As to a "destruction of the parent-child relationship," the court found that while appellant was home with J.D.M. following her release from prison in July 1987, J.D.M. had been placed in an environment of instability, abuse and habitual drug abuse.2 The trial court made no other findings which specifically addressed the relationship between appellant and J.D.M. Our review of the record, however, indicates that other evidence addressing this question was presented. For example, appellant testified she did not contact J.D.M. because he would not know who she was. Appellees testified J.D.M. has not cried or otherwise indicated that he misses appellant. Other witnesses testified J.D.M. has not asked about his mother or his siblings in over a year. Appellant's only attempt to rebut this evidence is a statement that any destruction in her relationship with J.D.M. should be blamed on appellees. Because appellant has not convinced us that these findings are against the clear weight of the evidence, we affirm the trial court's finding of abandonment.

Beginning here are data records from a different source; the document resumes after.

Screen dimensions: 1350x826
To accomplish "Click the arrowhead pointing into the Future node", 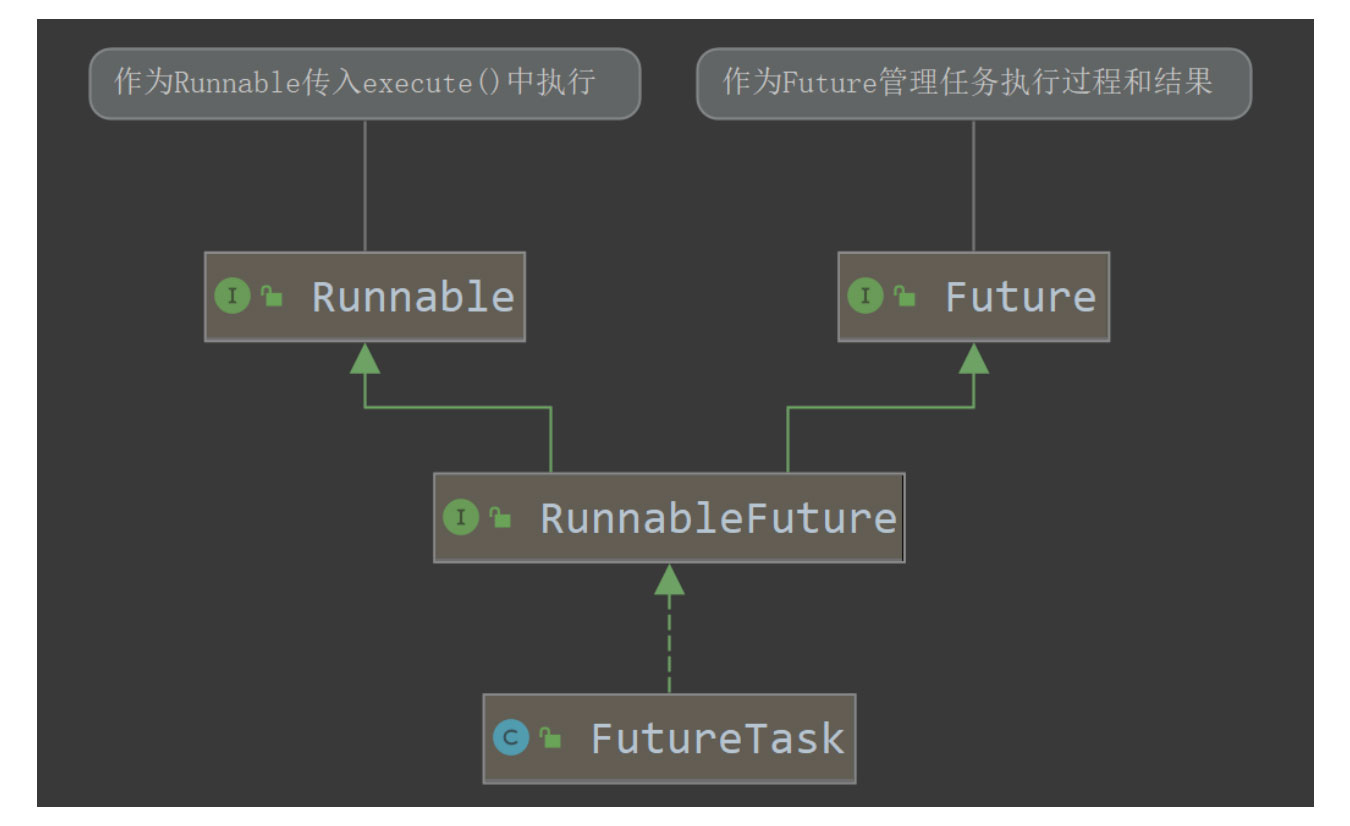I will point(974,359).
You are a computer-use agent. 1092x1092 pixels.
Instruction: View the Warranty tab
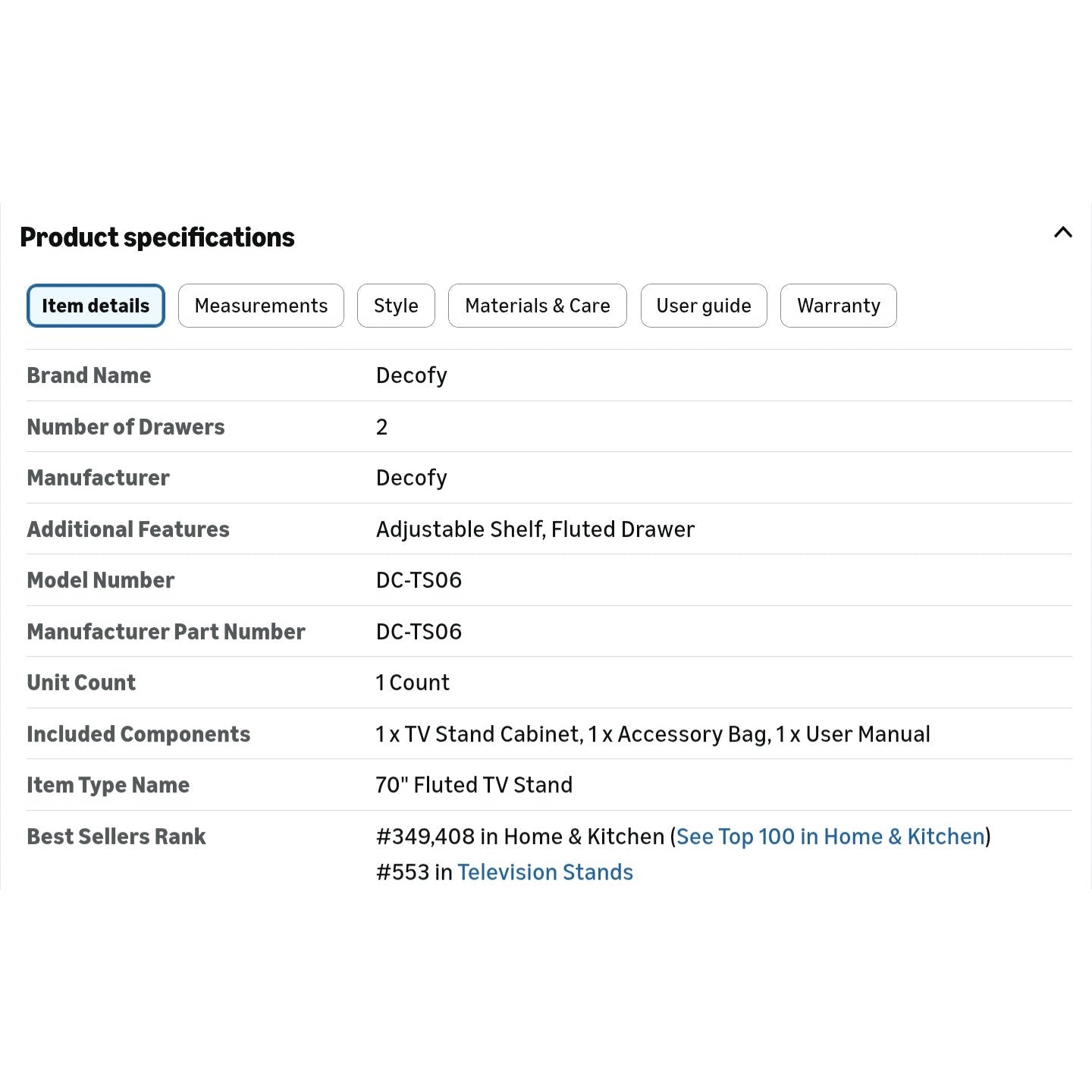839,306
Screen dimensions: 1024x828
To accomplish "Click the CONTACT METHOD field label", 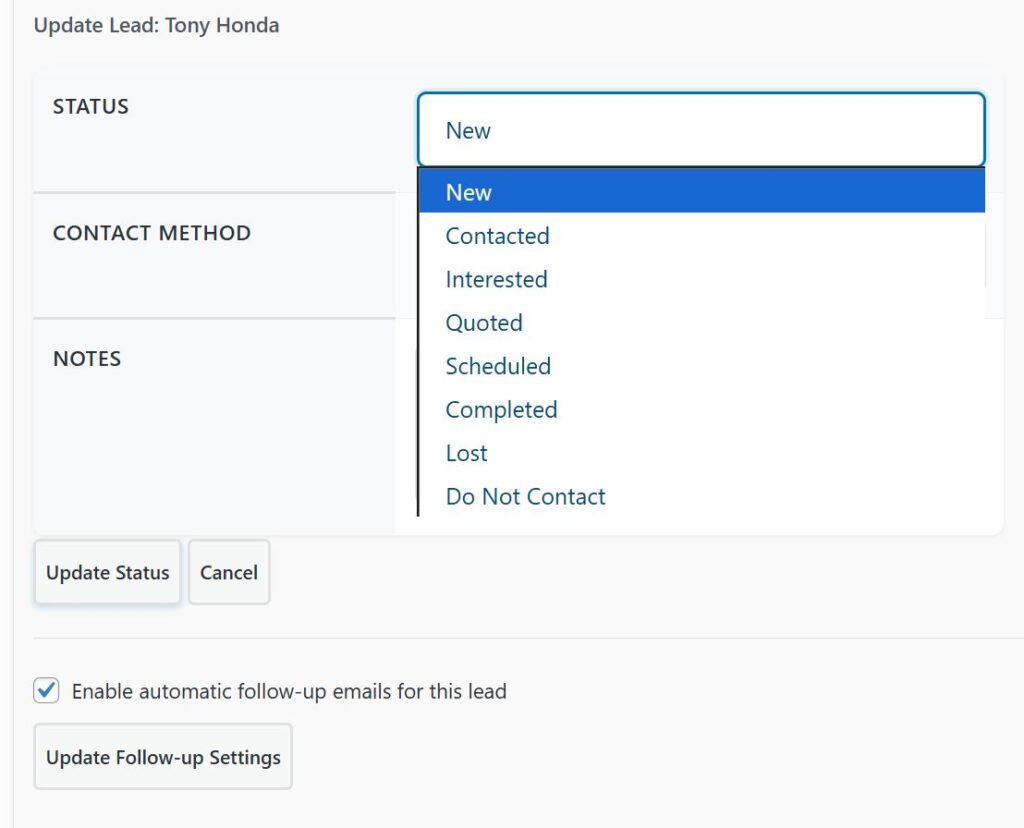I will point(151,233).

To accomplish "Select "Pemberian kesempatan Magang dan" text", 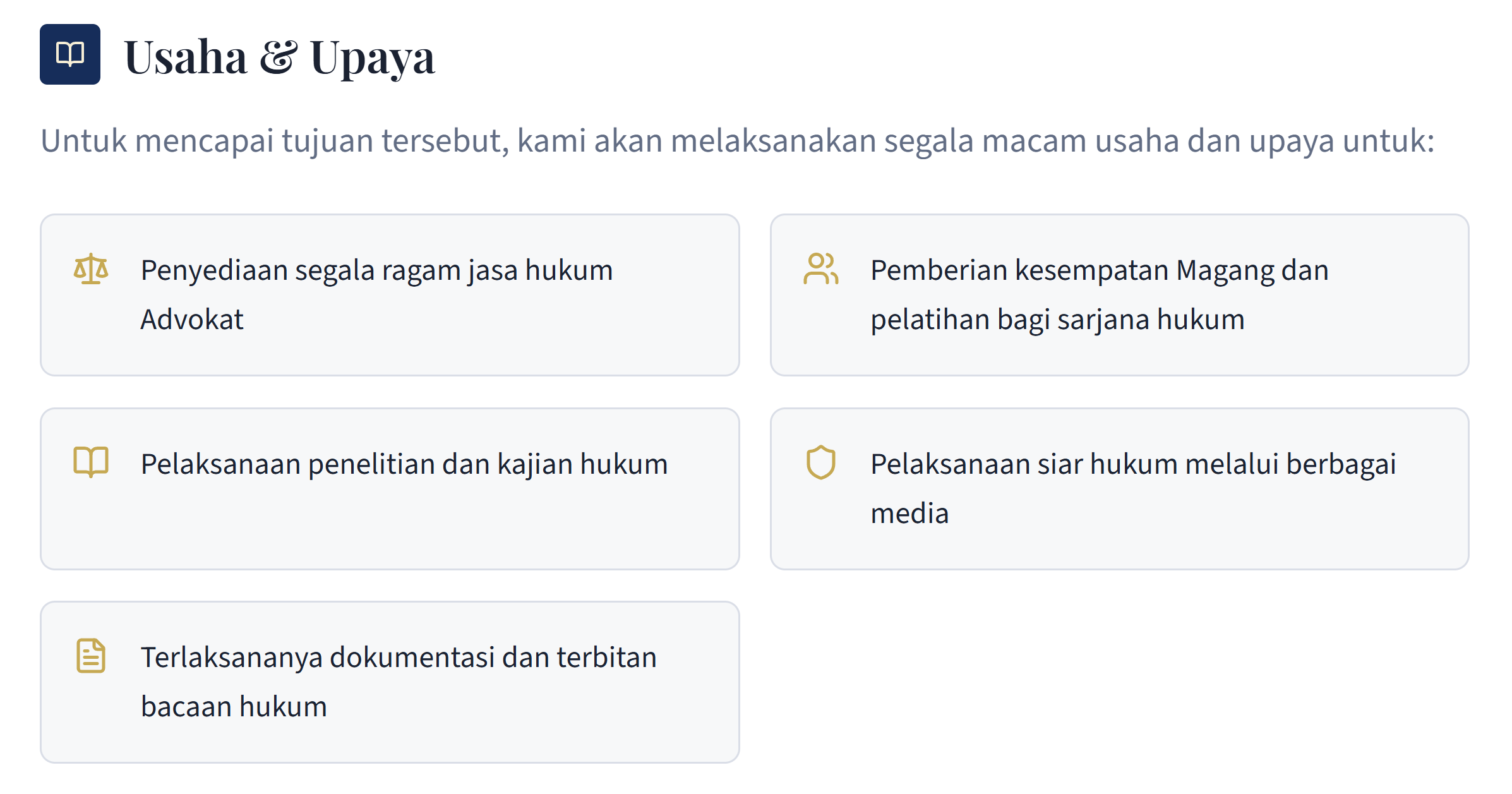I will pos(1099,270).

This requirement of notice and efforts at remedial action prior to commencement of parental rights termination proceedings applies only to more "exotic" forms of abuse or neglect, and not to consistent patterns of obvious physical abuse and neglect. State in Interest of M.A.V. v. Vargas,736 P.2d 1031, 1034 (Utah Ct.App. 1987). The State has a duty to notify a parent of his or her deficiencies and to assist in rehabilitation only in cases where it is determined the parent may not have control of the circumstances. State in Interest ofP.H. v. Harrison, 783 P.2d 565, 570 (Utah Ct.App. 1989); Statein Interest of J.R.T., 750 P.2d 1234, 1237-38 (Utah Ct.App. 1988); J.C.O. v. Anderson, 734 P.2d 458, 463 (Utah 1987). "[I]n cases involving circumstances over which the parent has control, such as abandonment or physical abuse, the state does not have a comparable duty to assist." J.R.T., 750 P.2d at 1237 (emphasis added).
In this case, the petition for termination of appellant's rights alleged, and the juvenile court found, that appellant had abandoned J.D.M., and that she was an unfit parent. Our affirmance of the finding regarding abandonment precludes a determination that the State was required to provide assistance to appellant. See J.R.T., 750 P.2d at 1238 (no allegation of parental unfitness in a petition based on abandonment, therefore no State duty to assist or rehabilitate parent is required).4
BENCH and RUSSON, JJ., concur.
At present, any person can file a petition to terminate the rights of a parent. See generally In Interest of D.M.,790 P.2d 562, 565 (Utah Ct.App. 1990) ("The juvenile courts of this state have entertained petitions by all sorts of persons where the care, guidance, and control of a child were brought before the court."). Although appropriate in this case, the method pursued by appellees is not to be construed as appropriate, or even as an acceptable method in every case.
In sum, we caution juvenile courts to ensure that the parties are well represented and afforded an opportunity to fully inform the court.